Trecho fornecido:
• • •
Na entrevista recentemente dada ao jornalista Luís Nassif, pela TV Brasil, a presidenta Dilma Rousseff esclareceu suas crenças sobre o funcionamento da economia, evidenciou sua lógica econômica para as medidas de incentivo ao investimento, no seu primeiro mandato, e para o aperto fiscal de 2015 e, sobretudo, mostrou o ambiente político que transpassava as decisões econômicas.
Vamos recuar um pouco no tempo e rever essa história?
A crise da economia mundial, iniciada pelo mercado de financiamentos imobiliários nos EUA, deu seus primeiros sinais em 2007 e, até agora, em meados de 2016, ainda não podemos dizer que estamos “de alta”. Como repercutiria no Brasil? Dilma afirmou que o diagnóstico de 2011, primeiro ano de seu primeiro mandato, era de que a crise mais cedo ou mais tarde chegaria aos países emergentes. A equipe econômica e ela previam que os países desenvolvidos, para diminuir os efeitos da recessão que se abatia sobre eles, iriam diminuir o custo do capital (juros) e também o custo do trabalho.
Essas medidas, baixar os juros e tentar diminuir custos para as empresas, o custo do trabalho entre eles, tem como meta incentivar o consumo e o investimento para tentar reverter a queda na produção, para tentar reverter a recessão. São chamadas de medidas anticíclicas por que agem em sentido contrário do ciclo que está prevalecendo. Nesse caso são medidas que incentivam a demanda, consumo e investimento, num momento em que a economia está fraca, em recessão.
A opção por aprofundar uma política anticíclica
“Nós optamos por aprofundar uma política anticíclica de combate à crise que já tivera início no final do governo Lula. Nós buscamos reduzir os custos do trabalho e, por isso, reduzimos as contribuições (algo em torno de 28 bilhões). Para conter os efeitos do câmbio, fizemos uma política de conteúdo nacional. [Por] todas essas políticas, e também pelas condições internacionais de barateamento da taxa de juros, foi possível reduzir as taxas de juros”, declarou Dilma.
No entanto, embora os governos tenham o poder de incentivar a retomada do crescimento, como foi feito, são os consumidores e os empresários que, voltando às compras e aos investimentos, conseguem reverter o ciclo recessivo. Se as empresas não retomam seus investimentos e as pessoas não retomam seu consumo, não se sai da crise, mesmo com todo o esforço do governo.
• • •
Informações fornecidas:
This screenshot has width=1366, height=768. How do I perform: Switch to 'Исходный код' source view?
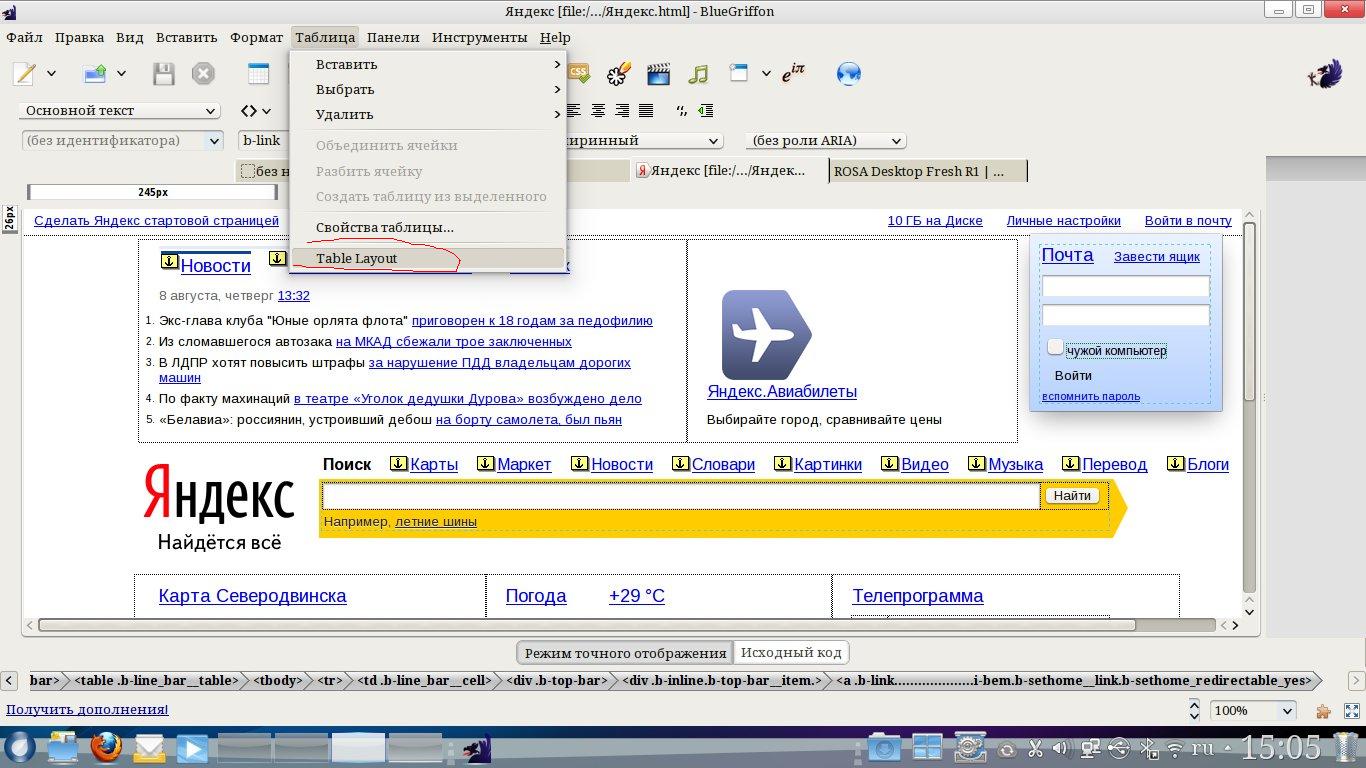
• • •
Problema a resolver: Dê continuidade ao texto sobre as medidas econômicas do governo Dilma Rousseff, começando logo após a última frase apresentada.

Resultado da tarefa:
Para voltar à vida “normal” consumidores e empresários precisam olhar para a economia e avaliar que tudo está retornando à ”normalidade”. O consumidor não faz planos de trocar de carro, construir ou reformar uma casa ou comprar uma nova televisão se sente que seu emprego está em risco. Do mesmo modo que um empresário não amplia seus negócios, não compra novas máquinas ou não constrói uma nova fábrica se está inseguro com o crescimento e estabilidade do país.
O papel das “expectativas”
É nesse sentido que as “expectativas” têm influência fundamental sobre o andar da economia. São milhões e milhões de decisões sendo tomadas a cada momento e que carregam o otimismo ou o pessimismo de todos nós.
Pois bem, as medidas anticíclicas tomadas não foram suficientes para fazer a roda inverter seu giro. “Nós vemos uma crítica sistemática a esse processo e que tem efeito sobre as expectativas. Tanto é que o BNDES cobrando taxas no Programa de Sustentação do Investimento de 2,5%, você não consegue recuperar o investimento”, aponta Dilma. É essencial reconhecer que a oposição a seu governo teve papel preponderante para formar um ambiente de pessimismo, mesmo quando os dados econômicos e sociais mostravam o contrário.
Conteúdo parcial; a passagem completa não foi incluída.